_Document text_:
* START *

A time series can be defined as a time-ordered sequence of values provided by a source. In most cases, these values are taken at consecutive points in time. In statistics, the time series phenomenon is usually addressed from the theory of stochastic processes [8].

Traditionally, time series forecasting has been tackled with statistical methods, being the autoregressive integrated moving average (ARIMA) [3] among the most widely used techniques. Notwithstanding, machine learning (ML) algorithms [15] have been also used to predict these temporal future values in late years, even outperforming statistical methods in many cases. To carry out time series forecasting with ML, the first step is to transform the linear sequence of data into patterns/instances that conform a typical ML dataset. However, this step entails a lack in most ML software packages because they do not provide methods to accomplish this data adaptation task. Other typical data transformation actions used with statistical tools, such as de-trending, de-seasonalization or variance homogenization, have demonstrated their efficacy even with ML methods, but they are not available either in existing R packages for ML methods.

To fill these gaps, and in order to unify and ease time series forecasting specially with ML methods, we have developed predtoolsTS. This is an R package that provides a set of utilities covering all the steps involved in the prediction of new values from temporal data. The main contributions in predtoolsTS can be summarized as follows:

  • It provides the methods needed to transform temporal data in order to apply ML methods to time series forecasting. This includes a preprocessing step at the beginning and a postprocessing one at the end. This functionality was not available until now for R users, so predtoolsTS fills an existing gap.

  • Acting as a wrapper around several other R packages, predtoolsTS provides the practitioner with a fully automatic pipeline for performing time series forecasting. It is an easier way that carrying out each step manually, since the user has not the need to know the details of each package. Custom method implementations to fill the functionality gaps in these packages are also provided.

* END *

_Dataset extract_:
* START *

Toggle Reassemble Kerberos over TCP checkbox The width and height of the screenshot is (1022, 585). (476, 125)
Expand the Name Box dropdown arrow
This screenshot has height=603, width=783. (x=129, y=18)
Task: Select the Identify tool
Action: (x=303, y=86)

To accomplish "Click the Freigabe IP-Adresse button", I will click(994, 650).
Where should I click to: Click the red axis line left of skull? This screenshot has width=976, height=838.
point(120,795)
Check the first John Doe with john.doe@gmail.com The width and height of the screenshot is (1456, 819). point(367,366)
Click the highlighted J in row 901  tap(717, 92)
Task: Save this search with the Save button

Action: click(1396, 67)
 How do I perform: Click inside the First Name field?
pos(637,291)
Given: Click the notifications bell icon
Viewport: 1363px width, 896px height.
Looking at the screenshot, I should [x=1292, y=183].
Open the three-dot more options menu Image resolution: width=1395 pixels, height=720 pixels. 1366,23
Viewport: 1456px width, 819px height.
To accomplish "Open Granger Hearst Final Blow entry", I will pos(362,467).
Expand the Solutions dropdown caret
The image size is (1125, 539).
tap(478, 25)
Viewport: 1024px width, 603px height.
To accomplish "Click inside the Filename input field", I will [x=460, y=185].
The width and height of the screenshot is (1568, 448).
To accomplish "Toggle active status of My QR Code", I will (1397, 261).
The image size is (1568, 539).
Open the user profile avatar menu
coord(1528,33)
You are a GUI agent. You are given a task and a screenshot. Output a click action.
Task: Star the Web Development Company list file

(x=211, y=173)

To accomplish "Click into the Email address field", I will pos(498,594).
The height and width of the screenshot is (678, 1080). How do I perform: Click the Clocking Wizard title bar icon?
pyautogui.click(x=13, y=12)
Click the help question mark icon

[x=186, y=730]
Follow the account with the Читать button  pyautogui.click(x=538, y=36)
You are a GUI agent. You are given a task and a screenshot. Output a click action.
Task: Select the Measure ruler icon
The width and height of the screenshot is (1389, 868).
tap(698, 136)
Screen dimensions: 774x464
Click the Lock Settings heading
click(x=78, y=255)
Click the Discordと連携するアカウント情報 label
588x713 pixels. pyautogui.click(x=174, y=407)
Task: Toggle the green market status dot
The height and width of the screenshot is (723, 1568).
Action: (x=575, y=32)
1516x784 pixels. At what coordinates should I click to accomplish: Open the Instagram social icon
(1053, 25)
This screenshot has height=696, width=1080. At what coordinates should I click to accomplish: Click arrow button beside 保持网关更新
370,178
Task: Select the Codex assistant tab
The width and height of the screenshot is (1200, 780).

* END *

_The tasks_:
1/ Name every data transformation action that the text on time series forecasting with predtoolsTS lists as typical of statistical tools.
2/ Carry on the text about time series forecasting with predtoolsTS, starting after its final sentence.

_Responses for each task_:
1/ De-trending, de-seasonalization and variance homogenization.

2/
The predtoolsTS package is structured as four modules (preprocessing, modeling, predicting and postprocessing) in order to cover all the time series forecasting tasks. These aforementioned contributions are implemented as specific tools for:

  • Carrying out exploratory data analysis and visualization.

  • Applying different preprocessing methods to transform the time series data.

  • Obtaining ML datasets from a linear sequence of temporal data.

  • Using specific data partitioning techniques, such as rolling window, which are common in time series analysis.

  • Accessing ARIMA methods and the automatic design of ARIMA-based models.

  • Making accessible a large number of ML algorithms.

  • Recovering the original temporal data by providing a postprocessing method for each available preprocessing one.

The rest of this paper is structured as follows. Background about time series forecasting, as well as existing R packages to accomplish this kind of task, is provided in Sect. 2. Section 3 outlines the structure of the predtoolsTS package, while details on how to use it are shown in Sect. 4. A few brief conclusions in Sect. 5 finalize the article.

2 Background

Since the proposed predtoolsTS package is aimed to ease time series forecasting, this section starts by providing a brief introduction to this field. Then, a succinct review on existing R packages related to this task is made.

2.1 Time series forecasting

In time series forecasting [4], given a sequence of temporal data \({x_1, x_2, \ldots , x_n}\) it is assumed that future values \({x_{n+1}, \ldots , x_{n+2}}\) can be obtained from past ones. Specifically, in a forecasting problem the \({x_{n+i}}\) value, to be predicted, is called horizon, while known values used to predict this horizon \({x_{n-j}, \ldots ,x_{n-k}, \ldots x_{n-h}}\), being jk and h not necessarily consecutive intervals in the past, are called lags.

The first step when a forecasting problem is faced consists in carrying out an exploratory data analysis that characterize the time series data. Currently, it is accepted that there is a large number of forecasting methods performing better if the temporal data fulfill certain properties. Specifically, stationarity [5] is the main characteristic that researchers find in a time series. A process is said to be stationary when the distribution of the data does not change along time. This implies that the mean or the variance is kept constant on any sample taken from data. The property related to maintaining constant the variance is also known as homoscedasticity.

If a time series does not fulfill the stationarity trait it can be transformed. Examples of non-stationary time series are those with trend, seasonality, or an heterogeneous variance. In these cases, methods that imply de-trending, de-seasonalization and variance homogenization can be applied. The transformation of temporal data to achieve suitable characteristics constitutes the well-known preprocessing stage in any forecasting methodology. predtoolsTS provides utilities to carry out exploratory data analysis and data visualization, as well as the necessary preprocessing methods to transform the time series data in order to improve the performance of forecasting methods.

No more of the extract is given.